Corona is the first in her family to go to college, the daughter of Mexican immigrants. “Quite the jump,” she called it. To land on her feet and to meet the terms of her generous financial aid package, Corona works as a tour guide and has had two other jobs on campus.
In April, Williams announced that, beginning next fall, Corona and more than 1,000 other students on financial aid would no longer be required to work. The selective college in Williamstown, Massachusetts, says that makes it the first in the country to give students a truly free ride — with no obligations to borrow or work.
Sitting on the porch of her Victorian home on campus, Williams College President Maud Mandel said administrators wanted to make sure that they “opened up the experience of Williams to all students.”
Mandel said dropping the work-study requirement will cost the college more than $6 million each year. It’s part of a broader investment to achieve “true affordability,” she said, making sure everyone on campus has the same opportunities by covering all hidden costs.
“Things like having textbooks and art supplies, being able to study away, storage. There’s just a lot of things that families end up having to pick up, so the true affordability is really about getting those costs manageable in a way that makes it work for all of our families,” she said.
“This is a generation of students that talks about work-life balance the way my friends do,” Mandel said, adding that the college dropped its requirement because most students — regardless of their income — report increased stress during the pandemic.

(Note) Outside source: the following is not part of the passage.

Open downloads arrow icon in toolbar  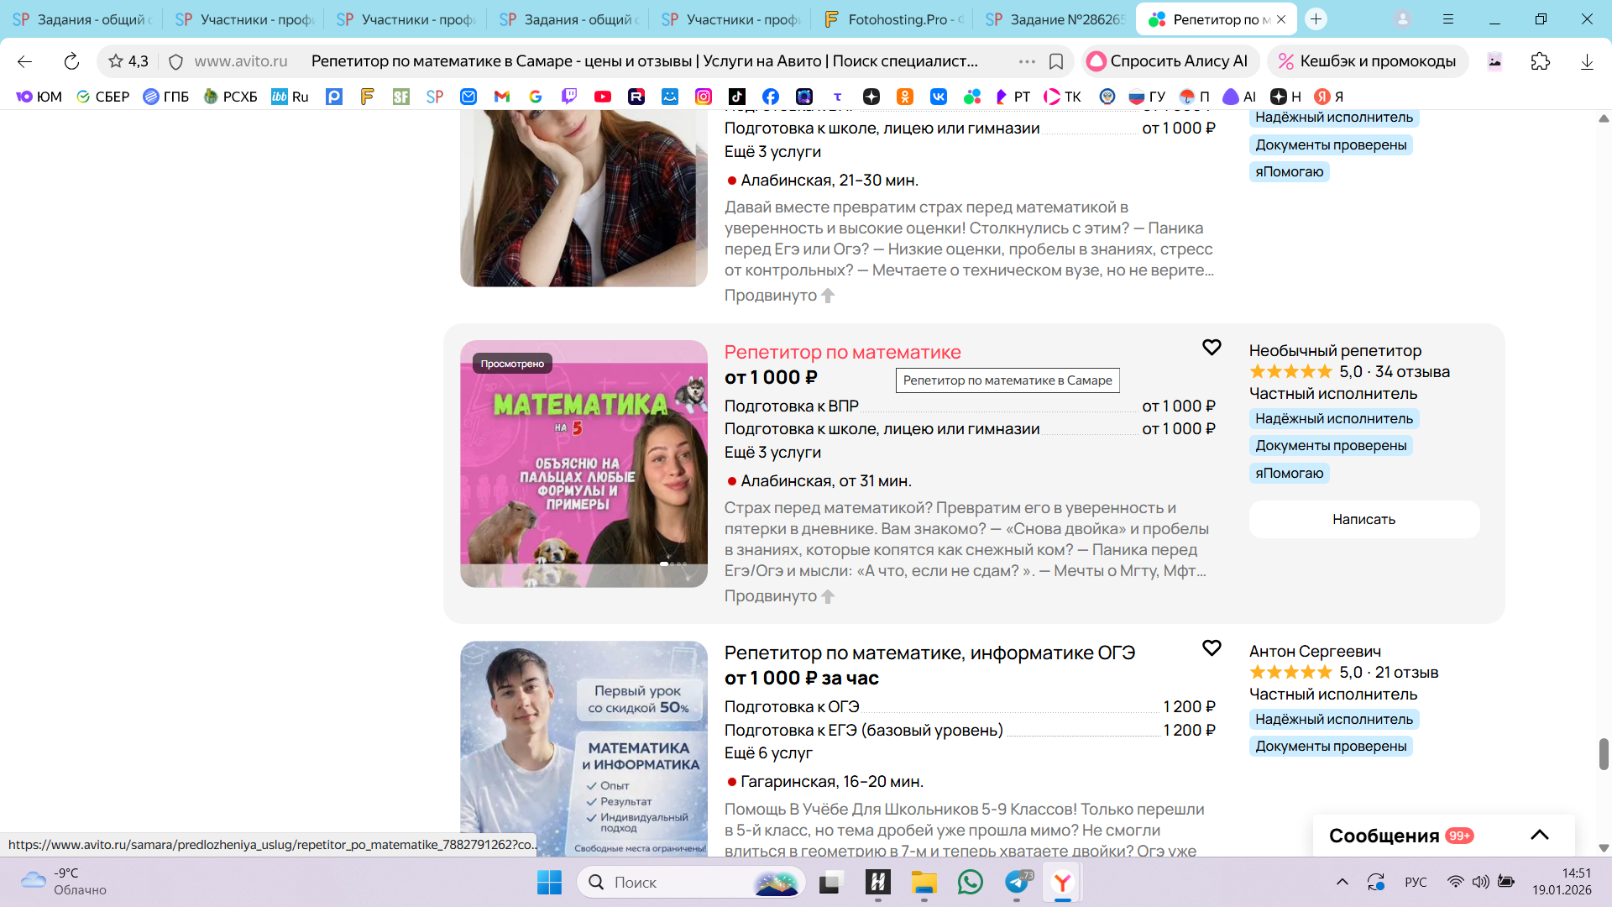[1586, 61]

“They feel pulled in many directions and the extra required work obligation is one of the stresses they carry,” she said.
Financial aid officers across the country are watching to see whether the move at Williams is the beginning of a new trend. The cost of private nonprofit colleges in the U.S. now averages more than $55,000 a year.
Brandon Busteed, chief partnership officer and global head of learn-work innovation at Kaplan, said he applauds colleges identifying this as an equity issue. But he said he thinks few colleges will follow Williams because the learning value of work is precious.
“It’s what employers want to see from a graduate, in addition to the classic academic performance,” Busteed said.
Daniela Corona has no loans at Williams. Her dad, a landscaper in Norwalk, Connecticut, pays less than $1,000 each year, but she has worked up to eight hours a week on campus.
“When I was looking at colleges, the biggest thing for me was affordability, and the financial aid just made it really accessible for me to enter a space like Williams.”
Corona said she appreciates being relieved of the work mandate.
“I thought it was amazing,” she said. “I thought it was just another example of Williams striving to make this an accessible and inclusive space. Some students like me have to worry about making a little bit of extra cash if they want to have something nice or if they want to do something like buy toothpaste on top of all their schoolwork.”
The option to work for extra spending cash will still be there in the fall, and Corona said she plans to continue working on campus at least as a tour guide.